Basta con le politiche assistenzialistiche basate sul
clientelismo e sul ricatto occupazionale.
Basta con le politiche industriali che seminano morte e
angoscia trasformando la bellezza in disperazione.”
“Taranto ha detto basta, nonostante un governo ostile che ha
ostacolato in tutti i modi il referendum
ridicolizzandone il significato, nonostante un presidente del Consiglio, mai
eletto, ed un ex Presidente della Repubblica, abbiano predicato l’astensionismo
quale scelta “opportuna” e nonostante un’informazione assente e spesso
fuorviante.
Taranto ha risposto in modo massiccio mandando un chiaro
segnale a chi vuole oscurarne il futuro.
Insieme alla cittadinanza tarantina, un terzo degli italiani
hanno indicato che una strada diversa da percorrere insieme esiste ed è già
tracciata, una strada che ha le sue fondamenta nella sostenibilità,
nell’economia circolare, nelle energie rinnovabili, negli stili di vita.
Gli Attivisti del Meet Up “Amici di Beppe Grillo Taranto”
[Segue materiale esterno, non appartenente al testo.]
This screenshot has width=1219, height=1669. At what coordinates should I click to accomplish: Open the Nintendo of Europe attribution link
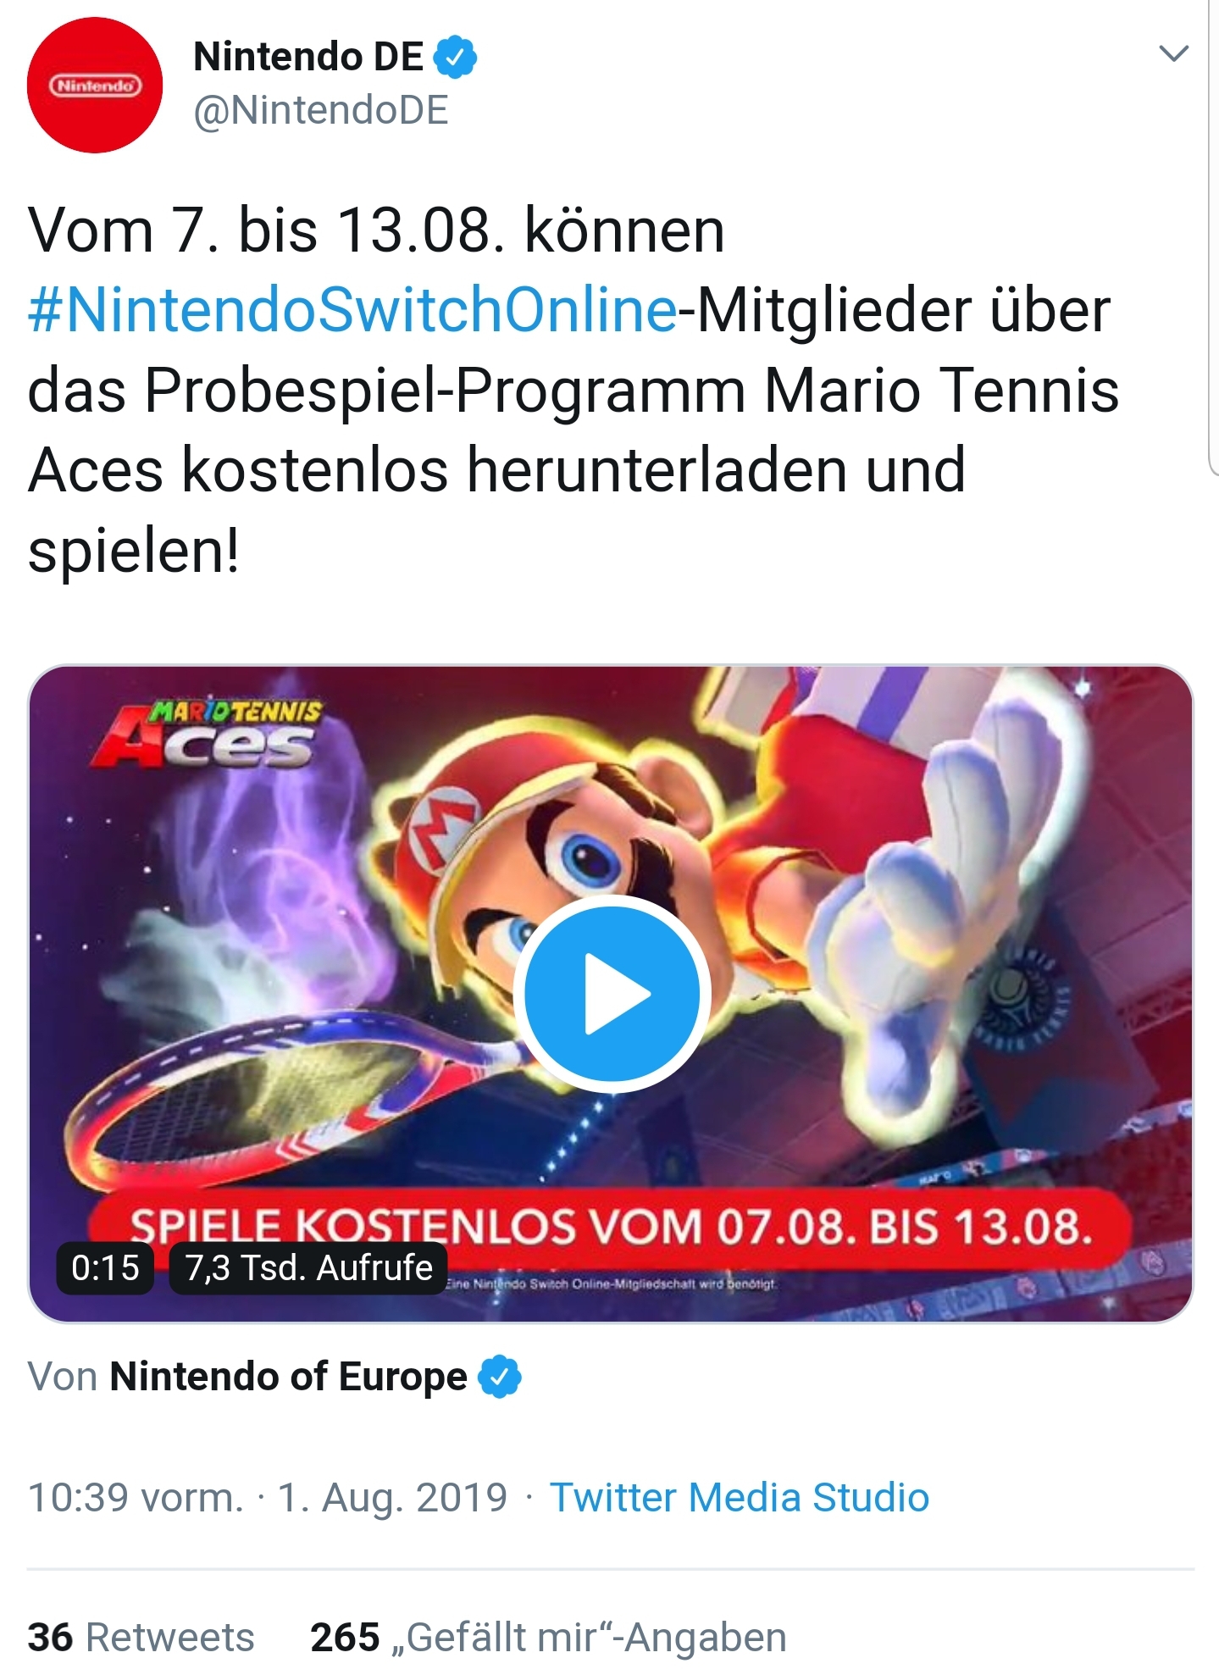click(x=288, y=1377)
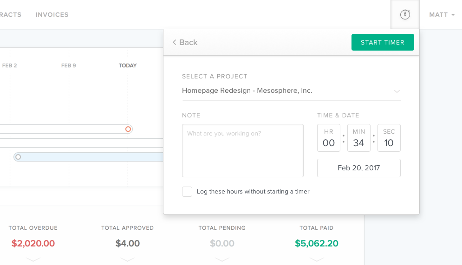Click the gray circle on blue bar
Screen dimensions: 462x265
(x=18, y=157)
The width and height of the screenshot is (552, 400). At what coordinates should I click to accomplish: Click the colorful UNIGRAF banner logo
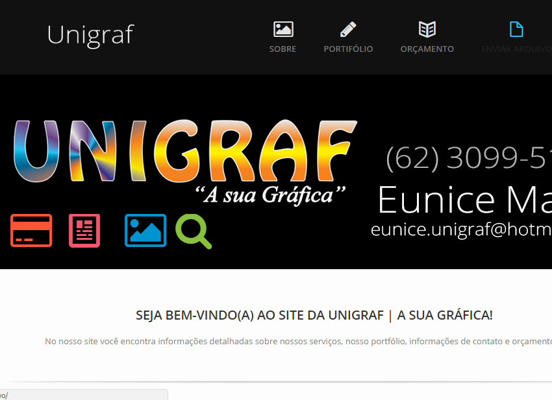[x=185, y=152]
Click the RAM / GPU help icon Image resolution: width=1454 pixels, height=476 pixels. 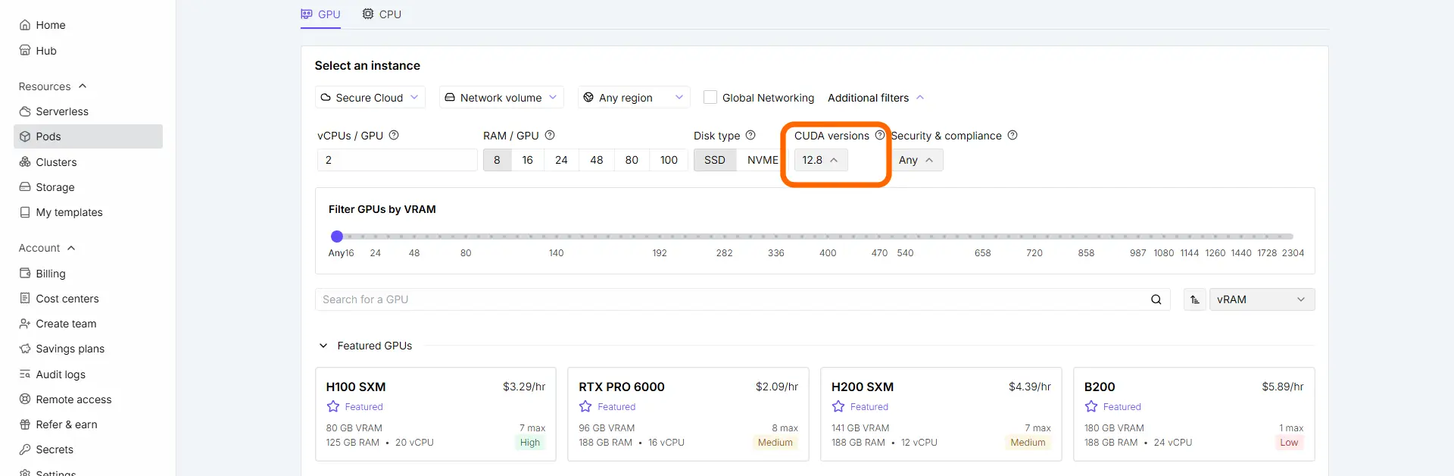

non hanno mai caricato politicamente questo referendum e non intendono farlo
adesso, ma chiedono al Governatore della Regione Puglia che alle tante parole,
dette in TV durante questa brevissima campagna referendaria, seguano i fatti e che dunque i cittadini
siano ascoltati e resi partecipi delle scelte future riguardanti la gestione
del territorio.
I tarantini infatti con questo voto hanno espresso
chiaramente il loro pensiero su ciò che sta distruggendo il territorio:
trivelle, Tempa Rossa, Ilva, e chiedono, invece, di tutelare e
salvaguardare il mare, la storia, le
tradizioni, di promuovere pesca, agricoltura, eno-gastronomia, turismo,
artigianato, commercio sostenibile, piccole e medie imprese, ricerca, energia
ed innovazione.
Settantamila persone, a prescindere dal quorum, hanno già
capito quale sarà il futuro della Città e aspettano di affidare alle persone
giuste l’incarico di realizzarlo.
Un quorum che in tanti altri paese europei non esiste e il Movimento 5 Stelle da tempo si
batte per la sua abolizione.
Il futuro è già scritto e non sarà certo un quorum mancato a fermarlo!”
Il futuro è già scritto e non sarà certo un quorum mancato a fermarlo!”